What needs to be done >> Only the lines from the one containing "Viewport: 563px width, 255px" through the end of the entries are to be copied, exactly and without pictures, please.

Excerpted data >>
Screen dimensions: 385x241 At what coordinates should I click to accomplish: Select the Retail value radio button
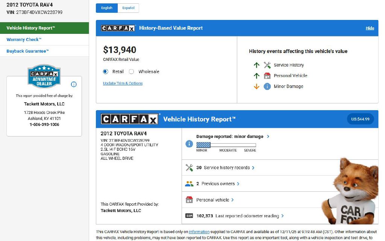pyautogui.click(x=106, y=71)
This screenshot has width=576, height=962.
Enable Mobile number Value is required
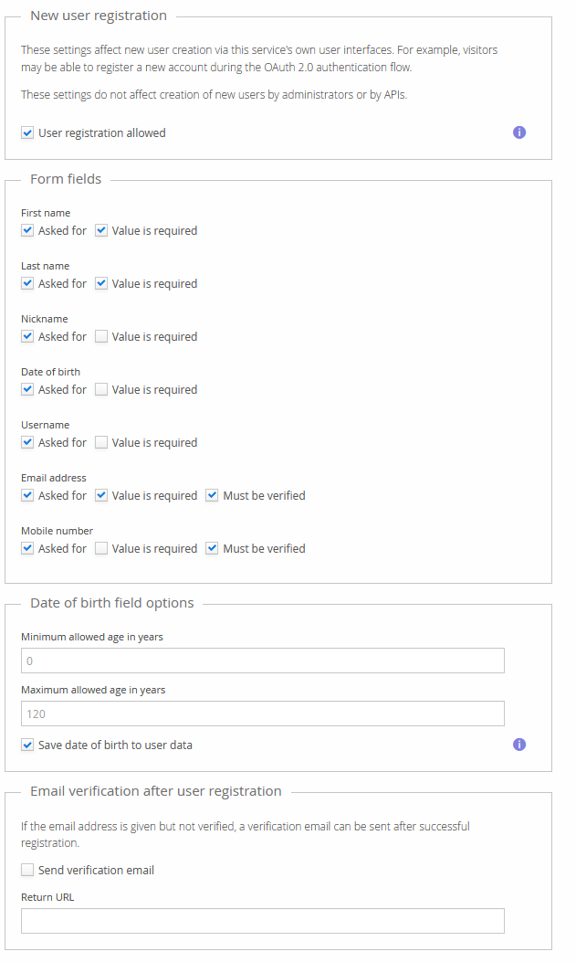(101, 548)
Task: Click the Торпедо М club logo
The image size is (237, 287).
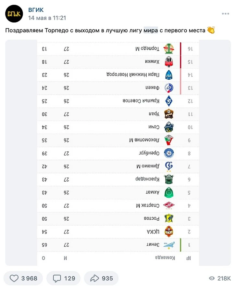Action: 169,49
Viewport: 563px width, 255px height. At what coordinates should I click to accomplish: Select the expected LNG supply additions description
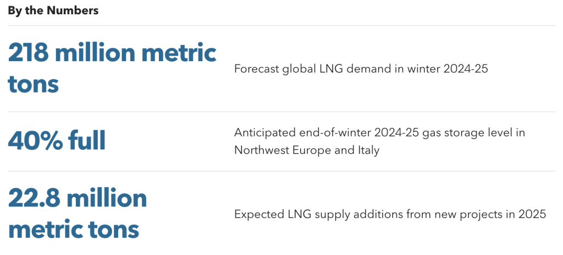pos(390,214)
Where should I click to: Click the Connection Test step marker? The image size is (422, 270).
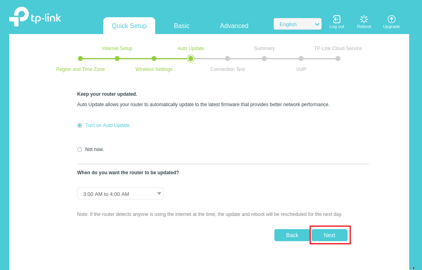pos(228,58)
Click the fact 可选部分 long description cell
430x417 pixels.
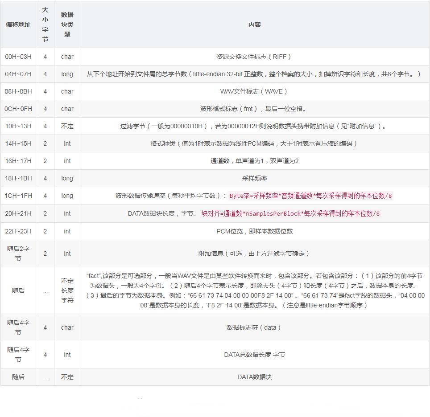click(254, 290)
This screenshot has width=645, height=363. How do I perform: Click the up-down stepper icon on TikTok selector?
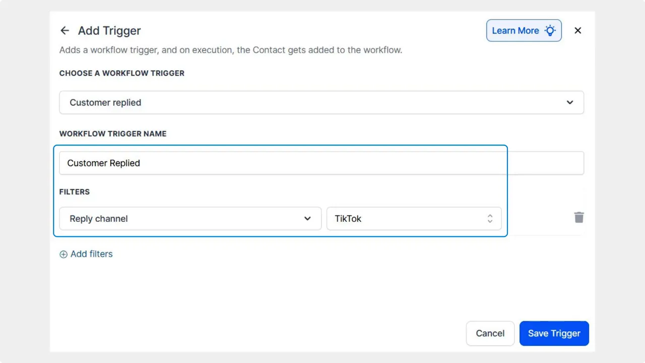tap(490, 218)
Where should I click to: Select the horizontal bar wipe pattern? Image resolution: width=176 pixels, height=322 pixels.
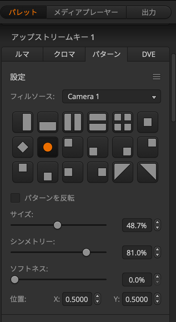coord(48,122)
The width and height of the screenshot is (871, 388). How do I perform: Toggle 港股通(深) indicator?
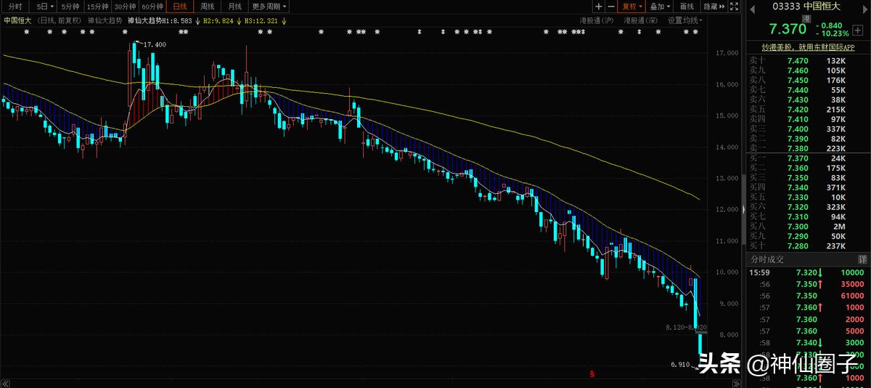[x=641, y=20]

Answer to the problem >>
Viewport: 563px width, 255px height. At what coordinates should I click to accomplish: Select the expected LNG supply additions description
pos(390,214)
Where should I click to: Click the Connection Test step marker? The image size is (422, 270).
pos(228,58)
Click the fact 可选部分 long description cell
430x417 pixels.
click(254, 290)
This screenshot has width=645, height=363. How do I perform: Click the up-down stepper icon on TikTok selector?
tap(490, 218)
Where should I click to: Select the horizontal bar wipe pattern? Image resolution: width=176 pixels, height=322 pixels.
coord(48,122)
The width and height of the screenshot is (871, 388). How do I perform: Toggle 港股通(深) indicator?
[x=641, y=20]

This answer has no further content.